Productivity of staff

A team with a high turnover won’t be able to get out as many plates as a team that is used to working together and know the menu and workspace well. As turnover increases, restaurant productivity decreases.

Proficiency of staff

Experienced staff have the ability to take customers’ orders faster and lessen errors. This is a steep learning curve for new staff members, which does take time to master effectively.

Ability to deliver a high level of service

The importance of a good customer journey in the digital age is more important than ever to ensure a good word of mouth, especially in fast casual and fine dining establishments.

Customer wait times

This is a matter of great importance for QSR.  “If  you eat at a QSR on a  Saturday, it’s going to take you twice as long to get your bagel and coffee as it is during the week,” says McAdams

Hard costs associated with replacing employees

These fundamentally important issues will impact your business when recruiting new staff members:

  • Your time
  • Posting job ads
  • Having seasoned and experienced staff train new hires

Are you measuring employee retention - a key profitability driver?

What about internal vs external hires?

In 2011, an American company concluded a two-year study that determined that external manager recruits are paid approximatively 18% more than internal promotions.

But it also showed that these same external hires have worse performance in the first two years and are more likely to leave within the same period of time, putting you again in the uncomfortable position of finding a new staff member.

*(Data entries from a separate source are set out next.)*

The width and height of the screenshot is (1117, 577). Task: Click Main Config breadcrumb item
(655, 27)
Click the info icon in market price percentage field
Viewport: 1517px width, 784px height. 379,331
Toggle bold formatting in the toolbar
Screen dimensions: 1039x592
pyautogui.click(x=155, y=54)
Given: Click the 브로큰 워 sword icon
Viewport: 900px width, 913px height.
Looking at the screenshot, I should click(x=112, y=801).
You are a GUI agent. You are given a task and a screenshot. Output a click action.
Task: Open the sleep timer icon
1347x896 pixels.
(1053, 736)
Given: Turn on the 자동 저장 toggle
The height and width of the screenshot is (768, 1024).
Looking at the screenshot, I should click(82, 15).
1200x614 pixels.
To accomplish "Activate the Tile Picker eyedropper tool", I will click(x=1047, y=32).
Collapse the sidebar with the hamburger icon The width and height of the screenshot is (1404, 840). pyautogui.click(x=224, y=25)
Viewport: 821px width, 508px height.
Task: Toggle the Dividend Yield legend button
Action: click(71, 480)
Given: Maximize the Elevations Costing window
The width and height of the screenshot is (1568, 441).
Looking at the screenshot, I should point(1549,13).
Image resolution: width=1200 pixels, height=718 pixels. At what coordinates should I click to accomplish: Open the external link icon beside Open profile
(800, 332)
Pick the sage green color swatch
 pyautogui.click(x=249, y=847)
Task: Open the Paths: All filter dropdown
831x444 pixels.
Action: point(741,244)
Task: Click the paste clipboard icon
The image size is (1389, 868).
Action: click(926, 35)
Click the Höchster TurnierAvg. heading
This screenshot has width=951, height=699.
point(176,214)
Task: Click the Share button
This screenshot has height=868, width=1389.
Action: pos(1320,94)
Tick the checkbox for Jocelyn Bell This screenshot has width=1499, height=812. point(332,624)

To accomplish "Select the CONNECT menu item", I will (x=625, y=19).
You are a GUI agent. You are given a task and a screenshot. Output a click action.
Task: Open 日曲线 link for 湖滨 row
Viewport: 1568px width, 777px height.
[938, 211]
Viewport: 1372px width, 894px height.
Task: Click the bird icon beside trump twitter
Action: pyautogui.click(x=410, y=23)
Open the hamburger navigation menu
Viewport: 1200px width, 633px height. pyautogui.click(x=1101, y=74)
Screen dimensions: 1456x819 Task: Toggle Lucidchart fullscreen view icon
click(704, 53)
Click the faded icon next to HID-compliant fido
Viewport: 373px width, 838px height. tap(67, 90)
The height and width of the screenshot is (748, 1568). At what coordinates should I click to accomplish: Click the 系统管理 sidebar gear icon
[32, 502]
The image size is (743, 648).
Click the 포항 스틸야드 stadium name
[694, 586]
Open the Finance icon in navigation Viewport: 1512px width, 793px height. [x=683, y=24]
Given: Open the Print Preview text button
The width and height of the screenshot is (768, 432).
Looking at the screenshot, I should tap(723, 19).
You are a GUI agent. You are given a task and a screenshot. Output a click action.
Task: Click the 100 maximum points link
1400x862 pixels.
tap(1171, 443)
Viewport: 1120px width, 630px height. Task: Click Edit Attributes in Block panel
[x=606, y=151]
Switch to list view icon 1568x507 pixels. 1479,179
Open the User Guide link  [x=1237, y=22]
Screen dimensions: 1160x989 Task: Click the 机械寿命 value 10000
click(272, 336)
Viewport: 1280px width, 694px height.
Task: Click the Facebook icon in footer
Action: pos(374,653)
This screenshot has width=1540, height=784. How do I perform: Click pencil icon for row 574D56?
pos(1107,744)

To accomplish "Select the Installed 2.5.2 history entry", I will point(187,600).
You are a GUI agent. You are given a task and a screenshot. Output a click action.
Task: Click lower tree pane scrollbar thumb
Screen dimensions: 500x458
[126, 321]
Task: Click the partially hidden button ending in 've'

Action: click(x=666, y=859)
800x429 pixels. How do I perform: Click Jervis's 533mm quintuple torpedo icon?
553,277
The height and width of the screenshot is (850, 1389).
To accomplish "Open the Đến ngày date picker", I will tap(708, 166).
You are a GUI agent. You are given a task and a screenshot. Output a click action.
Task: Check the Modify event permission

At the end of the year, it represents a significant amount of money lost!
With the continued increase in minimum wages and the current shortage of kitchen workers, this could put your business at risk.


How to improve your employee retention:

  • Some studies show that wage and location are key (QSR study)
  • Another study on millennials show that it is growth potential and dollars that make a difference
  • University of Guelph’s study shows that the main reasons their graduates left restaurant management jobs are because nobody was developing them, the work of hours and quality of life wasn’t what they wanted, and their schedule was too inflexible
  • Be aware that your retention will also depend on the competitiveness of your workforce
Think about the Service Profit Chain

Small and large businesses alike are well aware that the more they take care of their employees, the more likely those employees are to take care of customers, leading to better service and higher profits.

You don’t want your employees to just be happy, you want them to care about the long-term success of your organization, says McAdams.

Invest in employee engagement

Besides the fact that there is a clear link between employee engagement and profitability, this value continuously leads owners and operators to three additional outcomes:

  • increased productivity
  • higher retention
  • employees become more customer focused

Are you measuring employee retention - a key profitability driver?

Creating Employee Engagement

Employee engagement comes from the top down. Leadership must empower their staff, promote teamwork, provide support and recognition, allow decision-making authority and most importantly, give employees a sense of feeling valued and involved.
All of the above are also extremely important when working with millennials.

Another strategy that should be implemented at the same time consists of finding employees who fit both the job and the company. On average, they will stay longer and show more engagement than others.


When creating an employee retention strategy

  • It starts at the top! You need leadership to be educated on the matter and committed
  • Continuously measure and reflect on where you are and where you want to be
  • Look at best practices through different industries and countries
  • Create a strategy and measure:
    • Why people leave? Run exit interviews
    • Turnover rate
    • Retention rate
    • Employee engagement scores
    • Competitors in your labour market


We spend so much time trying to compete for customers, we sometimes forget we are also competing for employees in the labour market.
Your business needs engaged staff who will stick with you and who is invested in making your business successful. Measure your employee retention and try to create advocates, instead of just hiring hands.